## What is needed
Starting at the line containing "Focus the Data Source Name field" and ending at the last line of the material, rewrite those lines with "field" replaced by "box" and everything else left unchanged.

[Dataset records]

————

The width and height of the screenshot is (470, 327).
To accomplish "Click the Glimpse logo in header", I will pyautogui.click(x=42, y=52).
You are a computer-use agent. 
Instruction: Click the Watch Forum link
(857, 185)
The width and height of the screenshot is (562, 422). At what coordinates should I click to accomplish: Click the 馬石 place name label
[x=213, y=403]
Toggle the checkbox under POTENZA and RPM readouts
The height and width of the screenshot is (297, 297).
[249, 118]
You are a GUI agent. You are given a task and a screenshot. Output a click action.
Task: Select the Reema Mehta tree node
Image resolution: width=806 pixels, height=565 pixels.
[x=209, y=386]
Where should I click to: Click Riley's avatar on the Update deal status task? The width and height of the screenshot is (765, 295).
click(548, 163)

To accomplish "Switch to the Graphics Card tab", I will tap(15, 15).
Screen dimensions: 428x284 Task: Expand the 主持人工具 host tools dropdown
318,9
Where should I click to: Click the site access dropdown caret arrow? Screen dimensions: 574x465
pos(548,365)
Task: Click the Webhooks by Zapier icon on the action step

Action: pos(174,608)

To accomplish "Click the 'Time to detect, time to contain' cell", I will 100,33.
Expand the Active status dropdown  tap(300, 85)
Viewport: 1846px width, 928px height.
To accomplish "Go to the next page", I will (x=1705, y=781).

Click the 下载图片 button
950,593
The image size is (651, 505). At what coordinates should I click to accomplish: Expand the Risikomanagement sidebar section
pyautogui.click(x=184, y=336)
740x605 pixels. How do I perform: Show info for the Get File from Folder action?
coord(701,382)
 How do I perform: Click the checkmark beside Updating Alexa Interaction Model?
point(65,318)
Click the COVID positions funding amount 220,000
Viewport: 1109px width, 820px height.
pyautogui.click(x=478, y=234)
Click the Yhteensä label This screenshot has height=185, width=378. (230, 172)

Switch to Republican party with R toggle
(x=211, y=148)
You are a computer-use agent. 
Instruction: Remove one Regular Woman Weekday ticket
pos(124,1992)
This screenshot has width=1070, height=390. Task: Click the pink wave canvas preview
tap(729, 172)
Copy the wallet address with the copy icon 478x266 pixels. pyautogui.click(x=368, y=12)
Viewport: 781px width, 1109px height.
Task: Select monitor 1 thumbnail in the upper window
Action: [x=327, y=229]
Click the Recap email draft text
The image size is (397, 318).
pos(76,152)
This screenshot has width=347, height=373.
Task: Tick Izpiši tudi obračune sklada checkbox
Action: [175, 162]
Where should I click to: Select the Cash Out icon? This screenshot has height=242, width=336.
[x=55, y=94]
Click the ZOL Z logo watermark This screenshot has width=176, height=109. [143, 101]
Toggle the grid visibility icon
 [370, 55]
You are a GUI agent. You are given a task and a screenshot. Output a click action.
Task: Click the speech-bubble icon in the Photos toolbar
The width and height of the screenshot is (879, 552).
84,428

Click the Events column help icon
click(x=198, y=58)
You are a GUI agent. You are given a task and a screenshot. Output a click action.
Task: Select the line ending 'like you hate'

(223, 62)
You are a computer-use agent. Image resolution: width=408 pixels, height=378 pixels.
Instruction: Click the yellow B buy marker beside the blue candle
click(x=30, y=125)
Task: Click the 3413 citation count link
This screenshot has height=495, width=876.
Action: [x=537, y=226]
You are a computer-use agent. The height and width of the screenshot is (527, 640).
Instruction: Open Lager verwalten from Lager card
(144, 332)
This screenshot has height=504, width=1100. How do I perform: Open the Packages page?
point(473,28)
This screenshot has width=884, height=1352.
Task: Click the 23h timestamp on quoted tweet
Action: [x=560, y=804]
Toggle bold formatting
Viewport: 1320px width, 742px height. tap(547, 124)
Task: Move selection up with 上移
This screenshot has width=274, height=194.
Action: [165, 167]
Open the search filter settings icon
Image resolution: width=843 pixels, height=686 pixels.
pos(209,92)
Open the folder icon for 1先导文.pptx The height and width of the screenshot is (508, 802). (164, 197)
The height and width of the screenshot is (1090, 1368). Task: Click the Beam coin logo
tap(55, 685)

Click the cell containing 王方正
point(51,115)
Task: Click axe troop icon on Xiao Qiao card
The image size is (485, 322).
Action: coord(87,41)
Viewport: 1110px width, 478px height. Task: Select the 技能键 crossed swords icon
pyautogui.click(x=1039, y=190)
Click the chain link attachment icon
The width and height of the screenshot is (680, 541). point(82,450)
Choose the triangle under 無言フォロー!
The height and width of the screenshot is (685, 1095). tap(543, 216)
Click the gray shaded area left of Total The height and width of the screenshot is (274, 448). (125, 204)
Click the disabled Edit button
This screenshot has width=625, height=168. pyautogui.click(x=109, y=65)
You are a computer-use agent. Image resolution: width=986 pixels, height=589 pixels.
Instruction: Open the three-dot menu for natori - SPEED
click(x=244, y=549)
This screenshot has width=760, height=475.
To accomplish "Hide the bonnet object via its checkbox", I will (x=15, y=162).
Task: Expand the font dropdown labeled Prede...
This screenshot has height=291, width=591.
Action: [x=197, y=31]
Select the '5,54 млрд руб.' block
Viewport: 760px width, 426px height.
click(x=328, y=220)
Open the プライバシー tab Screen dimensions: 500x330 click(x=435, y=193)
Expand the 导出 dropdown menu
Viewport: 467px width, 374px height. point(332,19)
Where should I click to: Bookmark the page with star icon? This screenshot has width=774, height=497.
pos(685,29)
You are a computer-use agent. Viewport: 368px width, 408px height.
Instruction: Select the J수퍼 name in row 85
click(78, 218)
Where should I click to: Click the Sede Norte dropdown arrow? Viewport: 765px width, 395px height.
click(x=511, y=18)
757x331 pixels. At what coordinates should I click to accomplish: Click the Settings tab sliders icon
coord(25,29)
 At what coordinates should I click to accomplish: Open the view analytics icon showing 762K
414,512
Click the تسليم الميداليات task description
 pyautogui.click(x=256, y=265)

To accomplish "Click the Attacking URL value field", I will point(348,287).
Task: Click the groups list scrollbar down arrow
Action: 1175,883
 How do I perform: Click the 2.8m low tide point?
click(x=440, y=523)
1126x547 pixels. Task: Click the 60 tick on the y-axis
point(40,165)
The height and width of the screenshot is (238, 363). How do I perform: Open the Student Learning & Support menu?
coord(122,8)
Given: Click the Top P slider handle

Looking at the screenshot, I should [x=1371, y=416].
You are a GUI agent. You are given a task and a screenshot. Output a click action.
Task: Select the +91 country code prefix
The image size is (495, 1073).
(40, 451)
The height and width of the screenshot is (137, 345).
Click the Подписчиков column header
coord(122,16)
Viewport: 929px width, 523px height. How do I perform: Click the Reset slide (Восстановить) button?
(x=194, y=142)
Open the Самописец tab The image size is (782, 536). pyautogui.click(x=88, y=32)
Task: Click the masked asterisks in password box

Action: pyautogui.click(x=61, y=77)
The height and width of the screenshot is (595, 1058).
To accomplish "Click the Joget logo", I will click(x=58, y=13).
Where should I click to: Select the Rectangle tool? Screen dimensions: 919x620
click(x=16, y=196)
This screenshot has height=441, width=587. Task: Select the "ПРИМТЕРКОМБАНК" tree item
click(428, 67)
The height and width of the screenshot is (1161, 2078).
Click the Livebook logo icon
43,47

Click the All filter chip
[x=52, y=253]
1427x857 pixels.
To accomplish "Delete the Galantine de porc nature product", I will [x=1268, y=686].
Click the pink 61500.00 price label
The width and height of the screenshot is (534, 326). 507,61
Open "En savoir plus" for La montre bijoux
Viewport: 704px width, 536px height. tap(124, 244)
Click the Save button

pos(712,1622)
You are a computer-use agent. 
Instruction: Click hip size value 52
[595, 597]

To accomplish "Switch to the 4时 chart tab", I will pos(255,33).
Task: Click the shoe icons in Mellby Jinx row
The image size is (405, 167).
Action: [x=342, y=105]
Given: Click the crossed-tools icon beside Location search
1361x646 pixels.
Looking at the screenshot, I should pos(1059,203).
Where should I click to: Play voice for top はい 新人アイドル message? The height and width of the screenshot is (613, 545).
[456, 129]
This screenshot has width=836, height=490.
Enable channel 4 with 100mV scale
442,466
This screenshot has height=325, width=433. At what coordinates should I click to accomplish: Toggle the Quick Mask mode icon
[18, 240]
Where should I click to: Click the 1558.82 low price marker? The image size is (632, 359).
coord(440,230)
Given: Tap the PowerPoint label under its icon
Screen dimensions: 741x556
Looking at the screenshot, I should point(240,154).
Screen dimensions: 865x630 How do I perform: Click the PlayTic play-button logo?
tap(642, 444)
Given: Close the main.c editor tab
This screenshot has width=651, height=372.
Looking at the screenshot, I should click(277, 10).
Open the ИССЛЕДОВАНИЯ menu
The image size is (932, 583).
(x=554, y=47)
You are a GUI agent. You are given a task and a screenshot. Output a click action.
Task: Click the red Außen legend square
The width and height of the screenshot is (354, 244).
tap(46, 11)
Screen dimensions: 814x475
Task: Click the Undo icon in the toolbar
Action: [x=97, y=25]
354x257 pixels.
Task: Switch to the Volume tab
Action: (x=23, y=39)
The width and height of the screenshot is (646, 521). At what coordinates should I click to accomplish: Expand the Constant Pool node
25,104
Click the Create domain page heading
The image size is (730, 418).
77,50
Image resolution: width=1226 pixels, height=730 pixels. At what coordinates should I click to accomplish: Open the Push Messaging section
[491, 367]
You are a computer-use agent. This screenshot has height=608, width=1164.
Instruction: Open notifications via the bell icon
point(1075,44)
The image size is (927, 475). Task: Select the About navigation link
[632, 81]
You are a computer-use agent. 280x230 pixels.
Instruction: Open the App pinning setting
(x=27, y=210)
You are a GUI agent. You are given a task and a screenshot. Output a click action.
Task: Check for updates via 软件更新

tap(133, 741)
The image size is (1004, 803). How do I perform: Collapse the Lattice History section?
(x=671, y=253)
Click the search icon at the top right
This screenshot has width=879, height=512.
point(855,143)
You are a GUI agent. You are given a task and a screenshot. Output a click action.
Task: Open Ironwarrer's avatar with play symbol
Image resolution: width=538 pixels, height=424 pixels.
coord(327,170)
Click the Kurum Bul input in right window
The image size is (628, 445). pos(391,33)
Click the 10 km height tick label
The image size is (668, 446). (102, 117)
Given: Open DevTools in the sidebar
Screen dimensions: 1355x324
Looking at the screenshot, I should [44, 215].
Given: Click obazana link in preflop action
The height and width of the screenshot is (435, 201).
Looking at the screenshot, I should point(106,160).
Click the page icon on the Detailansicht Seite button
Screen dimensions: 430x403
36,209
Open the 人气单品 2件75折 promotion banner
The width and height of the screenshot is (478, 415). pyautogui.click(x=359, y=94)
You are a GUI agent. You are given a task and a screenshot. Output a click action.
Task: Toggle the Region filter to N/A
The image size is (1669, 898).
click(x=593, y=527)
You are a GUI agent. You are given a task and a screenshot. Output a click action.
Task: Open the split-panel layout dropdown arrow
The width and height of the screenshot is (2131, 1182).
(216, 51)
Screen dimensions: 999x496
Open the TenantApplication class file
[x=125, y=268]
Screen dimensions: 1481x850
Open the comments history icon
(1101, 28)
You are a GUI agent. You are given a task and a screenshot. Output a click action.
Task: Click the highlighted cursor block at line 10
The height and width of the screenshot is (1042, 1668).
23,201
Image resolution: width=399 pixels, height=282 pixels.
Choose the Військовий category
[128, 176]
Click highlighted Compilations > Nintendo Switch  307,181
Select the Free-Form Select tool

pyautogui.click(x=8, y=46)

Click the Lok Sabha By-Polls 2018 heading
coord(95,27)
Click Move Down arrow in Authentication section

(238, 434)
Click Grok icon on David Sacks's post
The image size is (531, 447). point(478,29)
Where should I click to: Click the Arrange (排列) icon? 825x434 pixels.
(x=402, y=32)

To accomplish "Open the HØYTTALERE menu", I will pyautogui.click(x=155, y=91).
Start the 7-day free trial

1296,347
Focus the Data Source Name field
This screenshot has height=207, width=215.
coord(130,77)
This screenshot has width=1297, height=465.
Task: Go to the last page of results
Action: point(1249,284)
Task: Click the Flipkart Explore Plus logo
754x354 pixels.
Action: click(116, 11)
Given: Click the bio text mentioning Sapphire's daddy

————

## Final result
Focus the Data Source Name box
This screenshot has height=207, width=215.
coord(130,77)
This screenshot has width=1297, height=465.
Task: Go to the last page of results
Action: point(1249,284)
Task: Click the Flipkart Explore Plus logo
754x354 pixels.
Action: click(116, 11)
Given: Click the bio text mentioning Sapphire's daddy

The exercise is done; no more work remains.